The purpose of this study is to evaluate the temporal relationship of pressure waves
using strain gauge technology and high-speed video to elucidate whether the sonic wave, the temporary cavity, or both are responsible for the formation of indirect fractures.
Methods: Twenty-eight fresh frozen cadaveric diaphyseal tibia (2) and femurs (26) were implanted into ordnance gelatin blocks. Shots were fired using 9- and 5.56-mm bullets traversing through the gelatin only, passing close to the edge of the bone, but not touching, to produce an indirect fracture. High-speed video of the impact event was collected at 20,000 frames/s. Acquisition of the strain data were synchronized with the video at 20,000 Hz. The exact time of fracture was determined by analyzing and Selleck ON-01910 comparing the strain gauge output and video.
Results: Twenty-eight shots were Ilomastat solubility dmso fired, 2 with 9-mm bullets and 26 with 5.56-mm bullets. Eight indirect fractures that occurred were of a simple (oblique or wedge) pattern. Comparison of the average distance of the projectile
from the bone was 9.68 mm (range, 3-20 mm) for fractured specimens and 15.15 mm (range, 7-28 mm) for nonfractured specimens (Student’s t test, p = 0.036).
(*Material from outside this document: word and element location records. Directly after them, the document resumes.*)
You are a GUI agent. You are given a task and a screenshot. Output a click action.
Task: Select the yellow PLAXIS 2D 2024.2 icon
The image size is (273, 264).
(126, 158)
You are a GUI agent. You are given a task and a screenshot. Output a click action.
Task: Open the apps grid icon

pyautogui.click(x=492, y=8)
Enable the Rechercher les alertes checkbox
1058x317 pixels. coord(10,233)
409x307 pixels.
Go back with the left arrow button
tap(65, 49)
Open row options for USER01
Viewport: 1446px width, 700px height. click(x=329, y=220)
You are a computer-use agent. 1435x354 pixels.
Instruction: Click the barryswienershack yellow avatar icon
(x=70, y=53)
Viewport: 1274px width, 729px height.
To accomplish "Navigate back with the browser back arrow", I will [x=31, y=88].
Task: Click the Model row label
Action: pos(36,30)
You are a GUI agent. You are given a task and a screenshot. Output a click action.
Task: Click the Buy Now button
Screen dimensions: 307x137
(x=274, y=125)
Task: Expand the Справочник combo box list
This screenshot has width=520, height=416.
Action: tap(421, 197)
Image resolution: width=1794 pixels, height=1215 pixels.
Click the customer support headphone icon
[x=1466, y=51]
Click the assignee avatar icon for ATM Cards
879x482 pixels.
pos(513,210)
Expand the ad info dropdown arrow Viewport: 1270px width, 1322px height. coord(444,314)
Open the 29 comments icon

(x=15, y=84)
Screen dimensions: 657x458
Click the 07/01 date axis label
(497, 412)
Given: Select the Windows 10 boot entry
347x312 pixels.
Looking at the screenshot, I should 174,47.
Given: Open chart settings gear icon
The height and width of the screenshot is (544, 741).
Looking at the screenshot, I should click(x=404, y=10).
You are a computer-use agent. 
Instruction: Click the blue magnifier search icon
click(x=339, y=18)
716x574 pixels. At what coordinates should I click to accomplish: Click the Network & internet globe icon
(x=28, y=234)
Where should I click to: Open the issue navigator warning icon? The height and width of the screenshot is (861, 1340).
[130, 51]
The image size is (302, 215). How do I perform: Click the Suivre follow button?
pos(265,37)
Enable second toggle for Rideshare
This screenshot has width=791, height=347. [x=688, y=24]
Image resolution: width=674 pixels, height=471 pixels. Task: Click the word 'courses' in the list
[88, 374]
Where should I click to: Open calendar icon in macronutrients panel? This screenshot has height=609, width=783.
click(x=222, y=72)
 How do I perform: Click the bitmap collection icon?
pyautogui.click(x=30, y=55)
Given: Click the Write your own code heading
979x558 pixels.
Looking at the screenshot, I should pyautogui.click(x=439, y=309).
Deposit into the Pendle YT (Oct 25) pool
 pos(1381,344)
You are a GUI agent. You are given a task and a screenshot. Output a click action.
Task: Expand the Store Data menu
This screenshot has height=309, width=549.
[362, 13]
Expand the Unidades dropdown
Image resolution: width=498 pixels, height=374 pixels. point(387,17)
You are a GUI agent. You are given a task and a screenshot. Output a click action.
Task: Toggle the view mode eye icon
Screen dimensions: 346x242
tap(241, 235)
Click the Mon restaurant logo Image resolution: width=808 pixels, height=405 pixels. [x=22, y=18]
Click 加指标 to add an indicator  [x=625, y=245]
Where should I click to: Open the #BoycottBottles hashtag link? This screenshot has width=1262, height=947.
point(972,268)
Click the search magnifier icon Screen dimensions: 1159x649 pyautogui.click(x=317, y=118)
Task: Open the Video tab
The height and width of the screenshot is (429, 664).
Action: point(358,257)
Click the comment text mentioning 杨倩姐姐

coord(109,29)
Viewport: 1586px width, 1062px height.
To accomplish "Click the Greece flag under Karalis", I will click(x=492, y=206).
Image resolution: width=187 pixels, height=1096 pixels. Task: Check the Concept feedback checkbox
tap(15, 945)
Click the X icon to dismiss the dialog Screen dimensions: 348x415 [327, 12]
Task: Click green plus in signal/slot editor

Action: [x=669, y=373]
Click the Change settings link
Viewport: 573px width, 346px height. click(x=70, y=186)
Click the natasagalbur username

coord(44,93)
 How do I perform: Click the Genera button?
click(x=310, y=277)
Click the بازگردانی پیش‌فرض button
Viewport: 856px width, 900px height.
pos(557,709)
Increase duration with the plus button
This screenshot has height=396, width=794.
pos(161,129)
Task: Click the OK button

Conclusions: In this study, indirect fractures were produced after passage of the projectile. Thus, the temporary cavity, not the sonic wave, was responsible for the indirect fractures.”
“Objective: To study the expression of plasma membrane Ca(2+)-ATPase isoform 2 (PMCA2) and its alternative splicing at sites A (the first intracellular loop) and C (the C-terminal check details region) in the neonatal rat cochlea.
Methods: The cochleae from rats postnatal day 3 to postnatal day 4 (P3-P4) were dissected, fixed, embedded, and sectioned. Meanwhile, the cochlear coils from neonatal rats were isolated and fixed. Using immunofluorescence staining, the expression of PMCA2 was respectively examined in the cochlear sections and cochlear coils. In addition, the
total RNAs of basilar membrane (BM, including the organ of corti, the same below), spiral ganglion (SG), spiral ligament (SL, including SV, the same below), and the whole cochlea from neonatal rats were respectively extracted and reverse transcribed to cDNAs, then subjected to primers flanking site A or C in the PMCA2 gene using reverse transcription polymerase chain reaction (RT-PCR). Western blot was also applied to detect the expression of PMCA2 isoforms in the cochlear tissues.
Results: We found that PMCA2 is strongly expressed in outer hair cell (OHC) bundles, SG, and stria vascularis (SV), weakly expressed in Reissner’s membrane (RM), and occasionally expressed in inner hair cell (IHC) bundles. Moreover, w/a is the major splice form of PMCA2 present in hair cell bundles, z/b and z/c are the major splice forms of PMCA2 present in SG, and w/a and w/c are the major splice forms of PMCA2 present in SV. In the whole cochlea, variants w, y, and z were detected at site A.